The back door is slightly propped open as if to welcome me back into the world, but there is nothing out there either, is there? Everyone — everything — has gone to sleep and moved on. I am stuck back in time where I ventured, in a place I should not be allowed to access.
And again, I'd hurt myself. Moving my arm sends a fresh burn along my skin, and I bleed once more. It's still fresh. Still the only thing I could feel other than the emptiness and the numbness.
Even here now, on this cold tiled floor, while smelling the staleness of old crayons and a time gone past, I can't feel a damn thing.
Except for the physical pain. The burn. And it does nothing.
I take a deep breath and glance down the hallway. There may be shadows that move and watch me, and I may recognize them. My ears ring with their silence.
What can I do? How can I leave a place I don't want to leave — a place that is filled with bad memories of mean children who caused me a different kind of pain. It was the start of everything... that I could recall, that is.
I finally stand as my sneakers squeak on the freshly polished floor — from the last time it would ever be cleaned before time left it in the dark.
I open a classroom door and the same smell of crayons, markers, and stale cleaner blankets my senses like a comforting depression. I am reminded of panic attacks, illness, and lying on the carpet while the teacher read stories.
Even as a child, I could not understand why entering this building made me sick to my stomach, caused my cheeks to turn hot and red, and made my body shake as if I were freezing. I couldn't breathe. I had no self control like most children do not. I often cried out in the middle of a lesson, no longer able to stand the explosions beneath my skin.
Something was wrong. Something was dangerous. Dread hung over me like a dark shadow figure with large and knowing red eyes that held hidden fears my young mind did not comprehend.
I begged to go home, and I sat in the office day after day on edge and hypervigilant for an invisible threat. If mom came, she threatened that dad would be angry, and I didn't want that.
But my fear was more powerful than the fear of my parents' anger, and I was forbidden to do anything but lie in bed and watch TV when I arrived home. I was grounded, or punished, sometimes. At others, there was understanding. I never knew what to expect.

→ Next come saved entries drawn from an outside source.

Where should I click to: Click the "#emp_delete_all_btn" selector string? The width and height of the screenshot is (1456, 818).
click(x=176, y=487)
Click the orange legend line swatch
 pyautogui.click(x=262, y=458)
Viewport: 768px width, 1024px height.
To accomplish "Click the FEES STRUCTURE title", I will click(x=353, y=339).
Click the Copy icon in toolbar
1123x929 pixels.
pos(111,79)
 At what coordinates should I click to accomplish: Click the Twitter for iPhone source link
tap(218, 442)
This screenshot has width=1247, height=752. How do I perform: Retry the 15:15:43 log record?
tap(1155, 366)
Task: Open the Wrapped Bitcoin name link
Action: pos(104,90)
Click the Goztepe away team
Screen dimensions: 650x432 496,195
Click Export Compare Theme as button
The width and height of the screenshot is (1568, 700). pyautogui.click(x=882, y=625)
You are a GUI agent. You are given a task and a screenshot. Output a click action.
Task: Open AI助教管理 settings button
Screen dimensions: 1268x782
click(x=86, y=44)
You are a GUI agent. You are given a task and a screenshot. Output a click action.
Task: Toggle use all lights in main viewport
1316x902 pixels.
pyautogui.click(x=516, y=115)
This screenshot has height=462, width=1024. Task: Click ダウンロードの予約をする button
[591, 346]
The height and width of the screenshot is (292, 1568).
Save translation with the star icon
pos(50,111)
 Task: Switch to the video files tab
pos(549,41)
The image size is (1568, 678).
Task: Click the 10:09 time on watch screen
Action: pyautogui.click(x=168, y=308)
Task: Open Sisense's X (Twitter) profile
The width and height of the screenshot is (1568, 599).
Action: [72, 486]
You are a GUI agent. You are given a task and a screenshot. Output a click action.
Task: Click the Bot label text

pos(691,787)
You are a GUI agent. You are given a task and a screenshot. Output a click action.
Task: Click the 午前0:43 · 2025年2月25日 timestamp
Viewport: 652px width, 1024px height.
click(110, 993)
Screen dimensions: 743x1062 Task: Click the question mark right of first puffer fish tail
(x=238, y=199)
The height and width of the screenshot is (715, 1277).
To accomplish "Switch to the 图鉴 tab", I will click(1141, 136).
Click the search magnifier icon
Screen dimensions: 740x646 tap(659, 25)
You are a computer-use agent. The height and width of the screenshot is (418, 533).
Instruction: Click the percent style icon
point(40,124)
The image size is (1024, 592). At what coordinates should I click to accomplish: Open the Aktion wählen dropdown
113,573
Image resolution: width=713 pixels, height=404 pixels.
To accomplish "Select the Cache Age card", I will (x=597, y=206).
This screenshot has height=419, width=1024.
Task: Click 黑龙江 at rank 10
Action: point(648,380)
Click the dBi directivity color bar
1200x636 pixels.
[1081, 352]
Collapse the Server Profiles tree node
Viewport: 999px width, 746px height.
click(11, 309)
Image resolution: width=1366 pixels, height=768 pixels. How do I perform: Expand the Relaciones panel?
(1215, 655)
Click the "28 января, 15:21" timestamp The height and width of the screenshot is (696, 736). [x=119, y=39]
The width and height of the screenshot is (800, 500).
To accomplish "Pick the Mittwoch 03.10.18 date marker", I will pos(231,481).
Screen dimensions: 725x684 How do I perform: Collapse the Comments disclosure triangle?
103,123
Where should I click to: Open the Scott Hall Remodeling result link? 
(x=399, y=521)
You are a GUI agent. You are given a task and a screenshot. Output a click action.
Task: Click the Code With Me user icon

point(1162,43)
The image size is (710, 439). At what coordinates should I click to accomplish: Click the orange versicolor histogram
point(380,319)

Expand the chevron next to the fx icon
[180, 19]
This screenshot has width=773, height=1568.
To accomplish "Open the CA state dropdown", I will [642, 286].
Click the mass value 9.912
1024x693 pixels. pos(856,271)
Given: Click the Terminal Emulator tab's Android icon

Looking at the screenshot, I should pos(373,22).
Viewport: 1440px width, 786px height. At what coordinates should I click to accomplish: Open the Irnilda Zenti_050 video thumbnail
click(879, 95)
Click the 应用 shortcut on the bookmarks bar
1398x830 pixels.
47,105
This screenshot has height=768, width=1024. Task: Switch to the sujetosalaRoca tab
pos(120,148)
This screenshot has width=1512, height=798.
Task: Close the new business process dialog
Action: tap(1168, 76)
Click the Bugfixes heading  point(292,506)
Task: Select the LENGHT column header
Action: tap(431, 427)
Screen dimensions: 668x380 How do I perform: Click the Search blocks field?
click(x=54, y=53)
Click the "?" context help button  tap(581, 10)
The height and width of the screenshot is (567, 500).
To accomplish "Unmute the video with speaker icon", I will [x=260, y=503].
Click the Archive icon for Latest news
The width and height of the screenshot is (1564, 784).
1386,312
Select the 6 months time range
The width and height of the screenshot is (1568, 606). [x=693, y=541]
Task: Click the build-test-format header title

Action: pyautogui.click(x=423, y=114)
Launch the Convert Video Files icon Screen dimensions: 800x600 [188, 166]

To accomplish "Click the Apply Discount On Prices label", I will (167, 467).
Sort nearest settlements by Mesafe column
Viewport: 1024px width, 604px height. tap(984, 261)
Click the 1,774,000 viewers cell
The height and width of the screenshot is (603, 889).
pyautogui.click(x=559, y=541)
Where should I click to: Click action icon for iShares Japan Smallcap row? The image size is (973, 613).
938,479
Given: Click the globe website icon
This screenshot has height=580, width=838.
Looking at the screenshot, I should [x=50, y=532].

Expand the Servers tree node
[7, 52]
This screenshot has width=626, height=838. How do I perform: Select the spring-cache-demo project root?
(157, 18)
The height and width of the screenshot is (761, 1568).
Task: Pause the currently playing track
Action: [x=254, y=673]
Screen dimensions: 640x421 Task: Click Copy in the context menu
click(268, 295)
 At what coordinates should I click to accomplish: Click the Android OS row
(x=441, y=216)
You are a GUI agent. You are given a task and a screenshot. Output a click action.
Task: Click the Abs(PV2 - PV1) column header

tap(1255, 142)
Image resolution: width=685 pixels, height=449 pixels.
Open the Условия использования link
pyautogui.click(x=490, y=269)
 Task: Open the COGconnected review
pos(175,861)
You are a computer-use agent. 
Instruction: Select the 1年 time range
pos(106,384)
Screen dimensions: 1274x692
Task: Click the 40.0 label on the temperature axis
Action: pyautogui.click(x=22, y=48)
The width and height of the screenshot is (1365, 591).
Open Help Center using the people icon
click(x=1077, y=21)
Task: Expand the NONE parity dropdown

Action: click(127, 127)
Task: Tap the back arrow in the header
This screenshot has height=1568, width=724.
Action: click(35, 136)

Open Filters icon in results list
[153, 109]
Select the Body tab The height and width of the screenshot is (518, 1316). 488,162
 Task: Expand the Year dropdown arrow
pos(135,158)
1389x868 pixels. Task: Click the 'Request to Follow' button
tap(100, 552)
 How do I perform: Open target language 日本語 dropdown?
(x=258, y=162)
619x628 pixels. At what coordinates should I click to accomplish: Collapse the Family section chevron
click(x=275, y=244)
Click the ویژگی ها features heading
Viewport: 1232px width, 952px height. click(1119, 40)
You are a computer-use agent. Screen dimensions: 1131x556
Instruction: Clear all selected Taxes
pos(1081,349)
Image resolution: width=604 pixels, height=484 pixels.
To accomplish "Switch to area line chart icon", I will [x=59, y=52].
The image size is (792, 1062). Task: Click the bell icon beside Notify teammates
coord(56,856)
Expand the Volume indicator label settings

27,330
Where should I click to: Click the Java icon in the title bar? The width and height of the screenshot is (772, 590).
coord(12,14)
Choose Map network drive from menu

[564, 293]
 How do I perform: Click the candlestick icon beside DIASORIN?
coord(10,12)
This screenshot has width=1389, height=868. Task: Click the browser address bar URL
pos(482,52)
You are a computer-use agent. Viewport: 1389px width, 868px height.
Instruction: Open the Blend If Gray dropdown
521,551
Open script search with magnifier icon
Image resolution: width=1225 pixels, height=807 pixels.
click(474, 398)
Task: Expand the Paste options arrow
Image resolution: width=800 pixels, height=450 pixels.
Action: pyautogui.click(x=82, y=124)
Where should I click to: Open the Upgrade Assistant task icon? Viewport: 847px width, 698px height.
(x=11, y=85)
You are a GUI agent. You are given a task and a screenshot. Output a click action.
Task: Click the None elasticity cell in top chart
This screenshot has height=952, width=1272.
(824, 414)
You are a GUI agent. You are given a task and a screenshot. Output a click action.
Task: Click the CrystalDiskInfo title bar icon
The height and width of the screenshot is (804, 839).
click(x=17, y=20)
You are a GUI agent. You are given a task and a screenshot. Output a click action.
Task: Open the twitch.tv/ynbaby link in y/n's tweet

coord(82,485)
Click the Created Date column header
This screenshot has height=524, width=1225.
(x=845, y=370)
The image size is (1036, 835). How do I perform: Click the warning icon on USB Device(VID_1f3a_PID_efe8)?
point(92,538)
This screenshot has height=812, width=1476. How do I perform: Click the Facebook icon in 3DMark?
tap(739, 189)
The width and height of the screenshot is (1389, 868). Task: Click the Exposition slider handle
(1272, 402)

I began to stay up all night, depriving myself of sleep so I was too exhausted to go to school the next day. The bright light of the small tube TV on my night stand became my comfort, and midnight reruns of The Munsters, I Love Lucy, and Space Ghost became my distraction from the darkness around me.
I was a child full of fear. I was a child heckled, laughed at, beat up, and shunned by other children. I was the quiet, shy freak in the corner with a notebook and pen, and too many fantastical ideas. I was the child who ate up teenage horror novels like they were my lifeline. I only wanted to exist in what I feared. The unknown. I was a masochist.
I shake my head of the memories, once again staring across the darkened classroom. A large stand that seemed so much bigger many years ago rests on a carpet. Atop it is an old tube TV, and below a VCR.
Beneath the large windows where the dying sun seeps through, I spot shelves with loose papers and baskets of crayons and markers. Upon approaching, I gather some printed pictures of children made of alphabet letters, and I find the letter A — a girl scribbled over with a waxy red crayon.
Mom and dad didn't like that. That was bad. I hadn't been sure why I'd done it. Another child tempted me, I think. It was rebellious and wild, and not what was supposed to be done. I felt the shame the letter F would bring as it was flicked across the paper by a teacher's angry red pen.
I fold the scribbled drawing and place it in my hoodie pocket, and then carry the stack and a basket of crayons to a short, long table. My knees rise up as I squeeze into a small plastic chair. I no longer have the stature to fit in this space, but I begin to color anyway.
A home away from home. I'll color it right this time.